Please revise the records below by replacing every "Screen dimensions" with "Screen size" and leaving everything else unchanged.

start Working data

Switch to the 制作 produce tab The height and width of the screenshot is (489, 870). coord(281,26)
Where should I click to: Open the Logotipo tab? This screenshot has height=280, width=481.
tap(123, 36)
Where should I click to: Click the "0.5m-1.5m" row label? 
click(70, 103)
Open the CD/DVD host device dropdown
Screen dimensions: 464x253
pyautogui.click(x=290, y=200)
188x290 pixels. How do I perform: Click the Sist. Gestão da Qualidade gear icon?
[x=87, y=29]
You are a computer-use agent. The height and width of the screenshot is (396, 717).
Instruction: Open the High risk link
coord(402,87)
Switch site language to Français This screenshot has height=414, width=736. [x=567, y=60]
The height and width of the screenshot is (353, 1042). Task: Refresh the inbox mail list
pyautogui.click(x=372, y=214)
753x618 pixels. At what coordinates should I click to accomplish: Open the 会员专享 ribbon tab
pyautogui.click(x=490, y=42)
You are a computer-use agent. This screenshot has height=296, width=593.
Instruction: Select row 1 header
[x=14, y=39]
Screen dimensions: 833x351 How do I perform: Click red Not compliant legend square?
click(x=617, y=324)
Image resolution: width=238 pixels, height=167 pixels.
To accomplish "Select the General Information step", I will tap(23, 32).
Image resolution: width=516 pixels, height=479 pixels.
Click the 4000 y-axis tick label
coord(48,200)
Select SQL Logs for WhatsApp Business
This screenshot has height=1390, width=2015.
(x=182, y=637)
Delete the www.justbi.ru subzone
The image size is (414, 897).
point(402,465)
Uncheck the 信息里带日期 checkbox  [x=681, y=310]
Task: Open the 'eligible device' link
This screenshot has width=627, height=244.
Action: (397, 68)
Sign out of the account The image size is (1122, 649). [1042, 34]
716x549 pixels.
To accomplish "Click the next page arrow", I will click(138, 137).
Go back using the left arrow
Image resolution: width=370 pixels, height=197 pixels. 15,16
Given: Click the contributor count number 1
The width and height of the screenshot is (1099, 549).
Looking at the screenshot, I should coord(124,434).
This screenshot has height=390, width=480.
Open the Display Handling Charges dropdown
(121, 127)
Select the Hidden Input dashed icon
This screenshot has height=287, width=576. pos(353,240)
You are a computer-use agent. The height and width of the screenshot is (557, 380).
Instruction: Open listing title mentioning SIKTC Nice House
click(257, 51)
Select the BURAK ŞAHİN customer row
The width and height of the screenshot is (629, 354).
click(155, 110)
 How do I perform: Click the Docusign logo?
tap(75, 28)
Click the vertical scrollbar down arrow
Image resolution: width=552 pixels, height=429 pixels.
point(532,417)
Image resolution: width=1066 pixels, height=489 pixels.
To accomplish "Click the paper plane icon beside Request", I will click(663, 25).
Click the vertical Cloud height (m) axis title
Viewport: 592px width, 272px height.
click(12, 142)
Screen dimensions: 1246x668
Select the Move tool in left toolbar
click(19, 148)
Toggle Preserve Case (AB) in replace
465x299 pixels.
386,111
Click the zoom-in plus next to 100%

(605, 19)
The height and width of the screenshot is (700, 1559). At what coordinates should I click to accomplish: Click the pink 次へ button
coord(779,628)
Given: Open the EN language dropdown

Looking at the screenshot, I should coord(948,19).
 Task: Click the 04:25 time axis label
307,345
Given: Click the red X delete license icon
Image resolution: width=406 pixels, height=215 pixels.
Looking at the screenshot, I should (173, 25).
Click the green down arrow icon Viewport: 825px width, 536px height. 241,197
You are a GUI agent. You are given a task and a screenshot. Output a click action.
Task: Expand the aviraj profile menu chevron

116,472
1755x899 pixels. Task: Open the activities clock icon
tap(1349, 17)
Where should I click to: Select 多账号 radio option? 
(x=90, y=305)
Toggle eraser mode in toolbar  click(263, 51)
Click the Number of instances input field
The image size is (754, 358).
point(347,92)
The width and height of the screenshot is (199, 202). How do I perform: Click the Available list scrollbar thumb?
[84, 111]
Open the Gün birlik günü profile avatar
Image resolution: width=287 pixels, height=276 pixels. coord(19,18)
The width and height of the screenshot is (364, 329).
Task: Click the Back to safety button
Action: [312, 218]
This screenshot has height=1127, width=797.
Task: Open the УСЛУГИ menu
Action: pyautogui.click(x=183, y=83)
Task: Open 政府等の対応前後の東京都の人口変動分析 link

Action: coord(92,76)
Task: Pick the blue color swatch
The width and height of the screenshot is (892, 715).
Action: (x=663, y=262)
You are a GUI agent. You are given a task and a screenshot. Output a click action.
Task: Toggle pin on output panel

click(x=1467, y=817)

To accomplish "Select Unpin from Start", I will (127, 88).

end Working data

- _Exercise solution_
Switch to the 制作 produce tab The height and width of the screenshot is (489, 870). coord(281,26)
Where should I click to: Open the Logotipo tab? This screenshot has height=280, width=481.
tap(123, 36)
Where should I click to: Click the "0.5m-1.5m" row label? 
click(70, 103)
Open the CD/DVD host device dropdown
Screen size: 464x253
pyautogui.click(x=290, y=200)
188x290 pixels. How do I perform: Click the Sist. Gestão da Qualidade gear icon?
[x=87, y=29]
You are a computer-use agent. The height and width of the screenshot is (396, 717).
Instruction: Open the High risk link
coord(402,87)
Switch site language to Français This screenshot has height=414, width=736. [x=567, y=60]
The height and width of the screenshot is (353, 1042). Task: Refresh the inbox mail list
pyautogui.click(x=372, y=214)
753x618 pixels. At what coordinates should I click to accomplish: Open the 会员专享 ribbon tab
pyautogui.click(x=490, y=42)
You are a computer-use agent. This screenshot has height=296, width=593.
Instruction: Select row 1 header
[x=14, y=39]
Screen size: 833x351 How do I perform: Click red Not compliant legend square?
click(x=617, y=324)
Image resolution: width=238 pixels, height=167 pixels.
To accomplish "Select the General Information step", I will tap(23, 32).
Image resolution: width=516 pixels, height=479 pixels.
Click the 4000 y-axis tick label
coord(48,200)
Select SQL Logs for WhatsApp Business
This screenshot has height=1390, width=2015.
(x=182, y=637)
Delete the www.justbi.ru subzone
The image size is (414, 897).
point(402,465)
Uncheck the 信息里带日期 checkbox  [x=681, y=310]
Task: Open the 'eligible device' link
This screenshot has width=627, height=244.
Action: (397, 68)
Sign out of the account The image size is (1122, 649). [1042, 34]
716x549 pixels.
To accomplish "Click the next page arrow", I will click(138, 137).
Go back using the left arrow
Image resolution: width=370 pixels, height=197 pixels. 15,16
Given: Click the contributor count number 1
The width and height of the screenshot is (1099, 549).
Looking at the screenshot, I should coord(124,434).
This screenshot has height=390, width=480.
Open the Display Handling Charges dropdown
(121, 127)
Select the Hidden Input dashed icon
This screenshot has height=287, width=576. pos(353,240)
You are a computer-use agent. The height and width of the screenshot is (557, 380).
Instruction: Open listing title mentioning SIKTC Nice House
click(257, 51)
Select the BURAK ŞAHİN customer row
The width and height of the screenshot is (629, 354).
click(155, 110)
 How do I perform: Click the Docusign logo?
tap(75, 28)
Click the vertical scrollbar down arrow
Image resolution: width=552 pixels, height=429 pixels.
point(532,417)
Image resolution: width=1066 pixels, height=489 pixels.
To accomplish "Click the paper plane icon beside Request", I will click(663, 25).
Click the vertical Cloud height (m) axis title
Viewport: 592px width, 272px height.
click(12, 142)
Screen size: 1246x668
Select the Move tool in left toolbar
click(19, 148)
Toggle Preserve Case (AB) in replace
465x299 pixels.
386,111
Click the zoom-in plus next to 100%

(605, 19)
The height and width of the screenshot is (700, 1559). At what coordinates should I click to accomplish: Click the pink 次へ button
coord(779,628)
Given: Open the EN language dropdown

Looking at the screenshot, I should coord(948,19).
 Task: Click the 04:25 time axis label
307,345
Given: Click the red X delete license icon
Image resolution: width=406 pixels, height=215 pixels.
Looking at the screenshot, I should (173, 25).
Click the green down arrow icon Viewport: 825px width, 536px height. 241,197
You are a GUI agent. You are given a task and a screenshot. Output a click action.
Task: Expand the aviraj profile menu chevron

116,472
1755x899 pixels. Task: Open the activities clock icon
tap(1349, 17)
Where should I click to: Select 多账号 radio option? 
(x=90, y=305)
Toggle eraser mode in toolbar  click(263, 51)
Click the Number of instances input field
The image size is (754, 358).
point(347,92)
The width and height of the screenshot is (199, 202). How do I perform: Click the Available list scrollbar thumb?
[84, 111]
Open the Gün birlik günü profile avatar
Image resolution: width=287 pixels, height=276 pixels. coord(19,18)
The width and height of the screenshot is (364, 329).
Task: Click the Back to safety button
Action: [312, 218]
This screenshot has height=1127, width=797.
Task: Open the УСЛУГИ menu
Action: pyautogui.click(x=183, y=83)
Task: Open 政府等の対応前後の東京都の人口変動分析 link

Action: coord(92,76)
Task: Pick the blue color swatch
The width and height of the screenshot is (892, 715).
Action: (x=663, y=262)
You are a GUI agent. You are given a task and a screenshot. Output a click action.
Task: Toggle pin on output panel

click(x=1467, y=817)

To accomplish "Select Unpin from Start", I will (127, 88).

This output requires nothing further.